Além de um ambiente capaz de instigar a imaginação dos profissionais, qual o segredo para extrair as melhores ideias? “Escolher a melhor equipe”, disse o ex-presidente. O sucesso da Pixar foi resultado, segundo ele, da combinação entre o que havia de mais avançado em termos de tecnologia e os maiores talentos criativos.
“A tecnologia, no entanto, jamais esteve acima de uma boa história”, contou Catmull, que acompanhou todos os passos na criação de clássicos como “Toy Story” (1995), “Monstros S.A.” (2001), “Procurando Nemo” (2003) e “Carros” (2006).
“Queremos no time um número razoável de pessoas que ultrapassam os limites, sempre fazendo e sugerindo coisas não convencionais. A única regra é a de nunca machucar ninguém”, afirmou Catmull.
Toda equipe precisa de pessoas fazendo “coisas estranhas” na empresa, segundo o ex-presidente. “Claro que, se todos do time fossem assim, não daria para produzir muita coisa até o final do dia”, disse, rindo.

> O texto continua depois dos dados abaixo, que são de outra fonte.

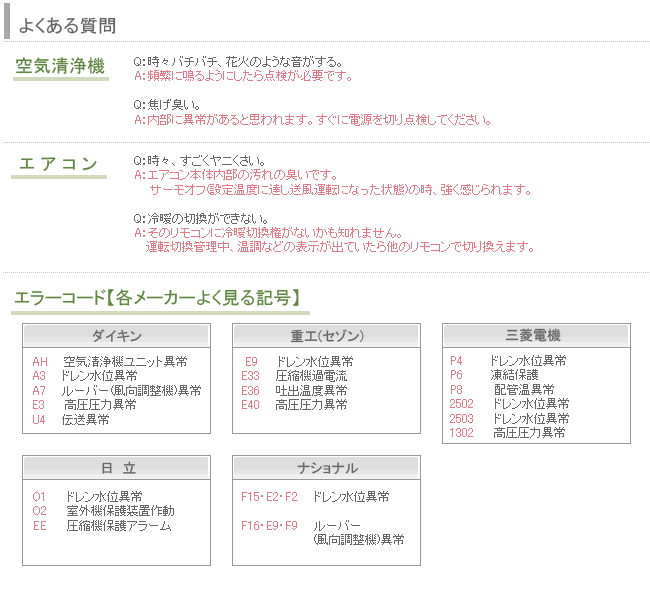Click the question about 花火のような音
Viewport: 650px width, 589px height.
point(238,62)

Ter um pequeno grupo dessa categoria já é o suficiente para sinalizar a mensagem correta, de que é bom pensar diferente. “Quando encorajamos membros da equipe a se comportarem fora dos padrões, os outros percebem que isso é ok, que ninguém espera rigidez na conduta. Ter a equipe certa e a química certa é mais importante do que ter a ideia certa.”
Inspirado por gênios
E como Catmull inspirou a si mesmo, ao longo da carreira? “Não tenho uma boa resposta para isso. Mas posso dizer que, enquanto crescia, eu já me inspirava simultaneamente em Walt Disney (1901-1966) e em Albert Einstein (1879-1955).”
Para o ex-presidente, seus ídolos representaram os dois polos da criatividade. “Disney queria inventar, trazendo o que o que ainda não existia, tanto em termos artísticos quanto tecnológicos.”

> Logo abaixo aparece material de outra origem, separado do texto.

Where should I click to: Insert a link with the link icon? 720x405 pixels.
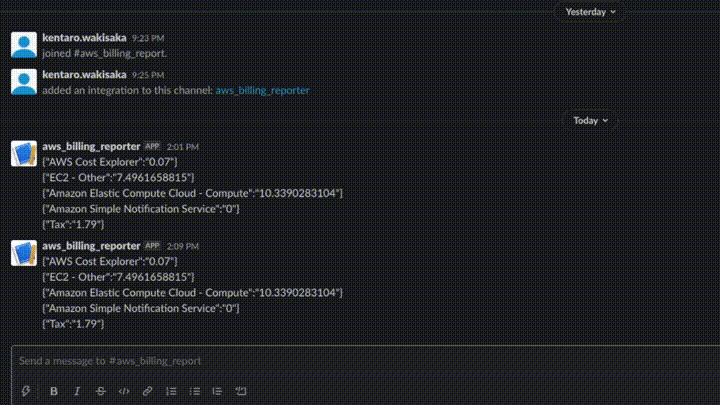(147, 391)

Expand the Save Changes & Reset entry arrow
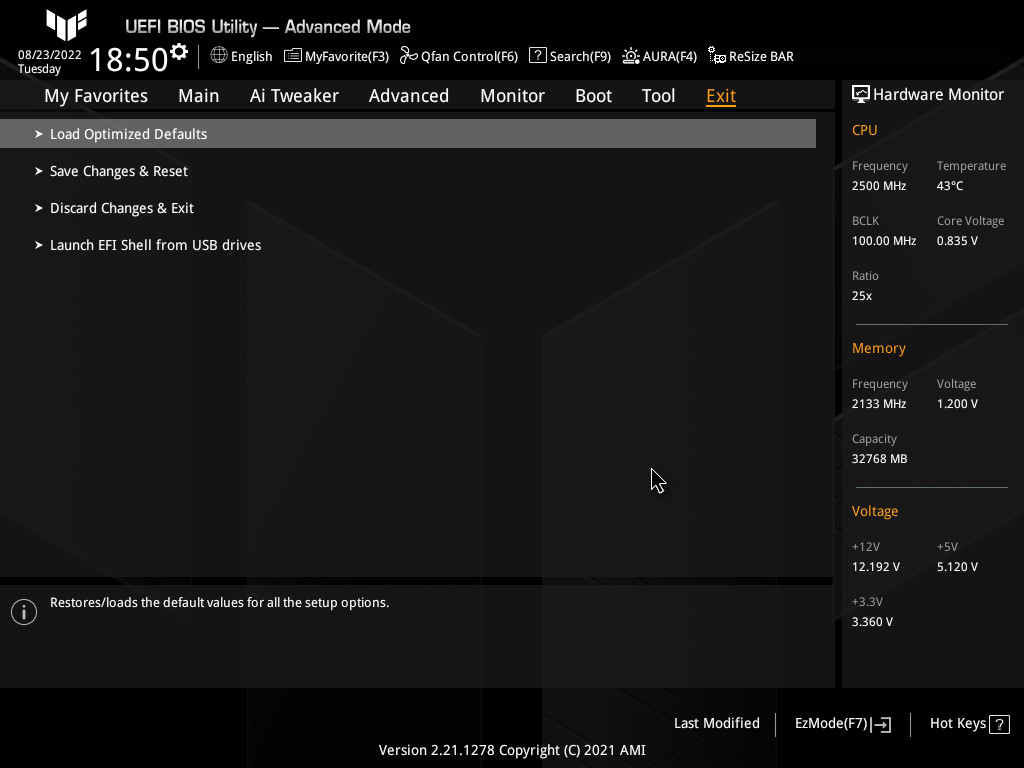(x=38, y=171)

Já Einstein era um mestre em explicar o que já existia. “Ele ousou dobrar as implicações do que pensávamos saber. Resolveu os maiores quebra-cabeças de todos e, ao fazer isso, mudou nossa compreensão da realidade”, disse Catmull, vencedor de um Oscar técnico, o prêmio Gordon E. Sawyer, em 2009, pela contribuição no campo da computação gráfica.
“O que sentia na infância era que eu queria ser, em algum momento da minha vida, o melhor do mundo em alguma coisa”, contou Catmull, que iniciou a carreira desenvolvendo software para animações. Logo ele chamou a atenção de George Lucas, que o levou para trabalhar na Lucasfilm, onde Catmull conheceu o animador John Lasseter.

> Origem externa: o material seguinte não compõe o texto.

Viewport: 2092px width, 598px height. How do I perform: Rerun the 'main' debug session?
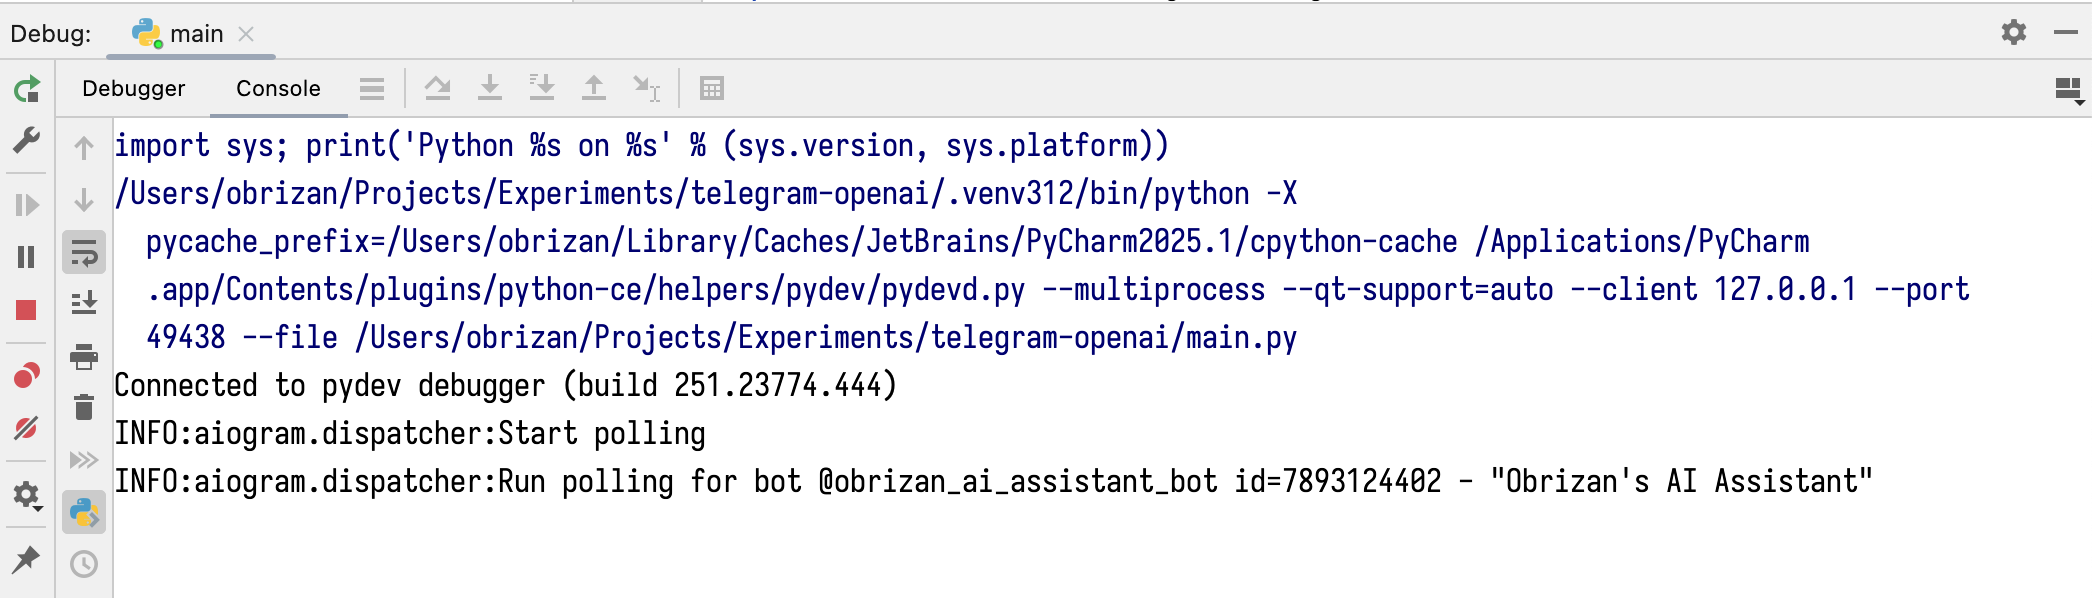pos(27,90)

Em 1986, depois que Steve Jobs comprou a divisão digital da Lucasfilm, é que o trio fundou a Pixar. Foi o estúdio que revolucionou a história da animação, com o uso da computação gráfica – inicialmente em “Toy Story”.
“Mais tarde, percebi que tudo o que eu fazia, fosse do ponto de vista técnico ou artístico, eu sempre buscava me cercar de pessoas que eram melhores do que eu. O que quero dizer com isso é que precisamos contratar pessoas diferente de nós, o que exige muita confiança”, contou o ex-presidente.
Ao longo da trajetória, Catmull percebeu que não era tão importante assim ser o melhor. “Mas sim fazer parte de algo realmente significativo”, disse ele, encerrando a palestra e certamente se referindo à Pixar. Atualmente, o estúdio é responsável por 15 das 50 animações de maior bilheteria de todos os tempos.